Decontamination project helps low-income countries reuse N95 masks

February 28, 2022
Decontamination project helps low-income countries reuse N95 masks

COVID-19 has led to a shortage of N95 facial masks particularly in low-income countries. An international group of physicists, engineers, and physicians – building on a project conducted at the University of California, San Francisco (UCSF) – have designed a cheap, easy-to-construct cabinet to help with decontamination of N95 masks.

Unlike costly decontamination equipment used in several US hospitals, a metal office storage cabinet lined with household aluminum foil, with UV-C bulbs at the front and back, was used to build a workable prototype.

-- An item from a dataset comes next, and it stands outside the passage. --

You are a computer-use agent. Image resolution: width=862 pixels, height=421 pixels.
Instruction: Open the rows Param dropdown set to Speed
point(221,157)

“You simply load the masks on a rack, put them in the cabinet, shut the doors and turn the device on to apply the right dose of UV-C to inactivate the COVID-19 virus,” said Dr. Nicole Starr, a surgery trainee who led the effort at UCSF.

The decontamination process takes about 10 minutes. The team estimates the cabinet can be built for about US$500 to US$1,500 per unit, depending on location. The cabinet is also able to process nearly 5,000 masks per day at maximum capacity.

“Overall, 21 cabinets were put into use in hospitals, and we estimate that 930,000 N95s were decontaminated for reuse from July 2020 to January 2022,” Dr. Starr said.

So far, engineering teams in nine countries and hospitals in 12 countries have worked on the project, sometimes liaising with embassies to arrange for shipments of the necessary components.